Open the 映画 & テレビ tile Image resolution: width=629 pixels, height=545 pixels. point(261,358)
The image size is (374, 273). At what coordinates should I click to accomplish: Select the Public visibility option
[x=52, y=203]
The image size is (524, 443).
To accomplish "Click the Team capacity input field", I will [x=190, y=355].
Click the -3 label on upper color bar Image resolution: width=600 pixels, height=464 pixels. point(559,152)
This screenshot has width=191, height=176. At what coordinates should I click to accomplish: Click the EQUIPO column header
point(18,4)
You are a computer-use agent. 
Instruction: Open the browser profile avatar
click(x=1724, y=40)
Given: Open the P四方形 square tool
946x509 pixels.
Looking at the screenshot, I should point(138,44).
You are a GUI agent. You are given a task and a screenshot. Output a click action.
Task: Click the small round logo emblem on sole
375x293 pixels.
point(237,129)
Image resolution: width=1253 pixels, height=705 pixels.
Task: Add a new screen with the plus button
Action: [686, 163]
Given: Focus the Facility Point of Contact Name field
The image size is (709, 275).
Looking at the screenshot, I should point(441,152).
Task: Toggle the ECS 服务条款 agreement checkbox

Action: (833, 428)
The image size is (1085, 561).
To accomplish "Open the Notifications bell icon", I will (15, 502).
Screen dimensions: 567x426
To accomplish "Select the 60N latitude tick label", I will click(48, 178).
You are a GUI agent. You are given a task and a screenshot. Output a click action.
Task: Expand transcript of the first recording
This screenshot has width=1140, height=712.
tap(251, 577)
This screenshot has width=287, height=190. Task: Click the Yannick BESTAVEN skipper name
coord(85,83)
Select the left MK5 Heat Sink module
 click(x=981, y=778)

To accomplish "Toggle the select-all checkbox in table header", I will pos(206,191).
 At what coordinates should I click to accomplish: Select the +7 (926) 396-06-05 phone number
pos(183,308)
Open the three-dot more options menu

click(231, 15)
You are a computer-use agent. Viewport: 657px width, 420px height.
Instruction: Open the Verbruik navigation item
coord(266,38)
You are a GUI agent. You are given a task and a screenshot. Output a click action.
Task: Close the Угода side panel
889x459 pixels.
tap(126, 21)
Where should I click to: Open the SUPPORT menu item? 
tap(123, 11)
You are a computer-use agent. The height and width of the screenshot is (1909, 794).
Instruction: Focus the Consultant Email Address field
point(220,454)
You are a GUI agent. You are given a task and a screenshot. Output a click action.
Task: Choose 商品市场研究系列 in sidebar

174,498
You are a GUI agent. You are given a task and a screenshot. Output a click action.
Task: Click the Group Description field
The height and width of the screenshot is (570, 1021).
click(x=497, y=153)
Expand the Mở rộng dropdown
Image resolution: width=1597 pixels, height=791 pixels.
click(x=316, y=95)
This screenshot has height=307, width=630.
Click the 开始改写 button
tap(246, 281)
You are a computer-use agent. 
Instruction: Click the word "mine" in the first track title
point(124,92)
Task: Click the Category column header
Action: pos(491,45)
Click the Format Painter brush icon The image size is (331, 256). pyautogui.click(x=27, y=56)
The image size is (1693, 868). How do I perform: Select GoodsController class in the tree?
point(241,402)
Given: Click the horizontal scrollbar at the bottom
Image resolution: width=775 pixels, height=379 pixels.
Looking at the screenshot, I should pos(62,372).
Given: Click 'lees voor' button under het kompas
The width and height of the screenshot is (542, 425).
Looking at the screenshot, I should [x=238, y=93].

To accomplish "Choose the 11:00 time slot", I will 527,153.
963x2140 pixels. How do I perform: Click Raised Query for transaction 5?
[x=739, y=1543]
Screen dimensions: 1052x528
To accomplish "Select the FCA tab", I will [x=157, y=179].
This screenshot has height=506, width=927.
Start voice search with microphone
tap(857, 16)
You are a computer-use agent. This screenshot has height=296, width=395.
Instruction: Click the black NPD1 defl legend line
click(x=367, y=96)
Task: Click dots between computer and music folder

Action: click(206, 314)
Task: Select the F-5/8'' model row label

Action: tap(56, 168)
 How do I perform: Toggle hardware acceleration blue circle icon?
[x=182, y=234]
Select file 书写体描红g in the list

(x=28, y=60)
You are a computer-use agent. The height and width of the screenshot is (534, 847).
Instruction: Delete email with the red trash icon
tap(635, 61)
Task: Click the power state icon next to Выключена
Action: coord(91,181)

- TASK DIRECTIONS
Each line above that carries the string "will" has to be returned.

- RESPONSE BELOW
To accomplish "Click the Team capacity input field", I will [x=190, y=355].
To accomplish "Open the Notifications bell icon", I will (15, 502).
To accomplish "Select the 60N latitude tick label", I will click(48, 178).
To accomplish "Toggle the select-all checkbox in table header", I will pos(206,191).
To accomplish "Choose the 11:00 time slot", I will 527,153.
To accomplish "Select the FCA tab", I will [x=157, y=179].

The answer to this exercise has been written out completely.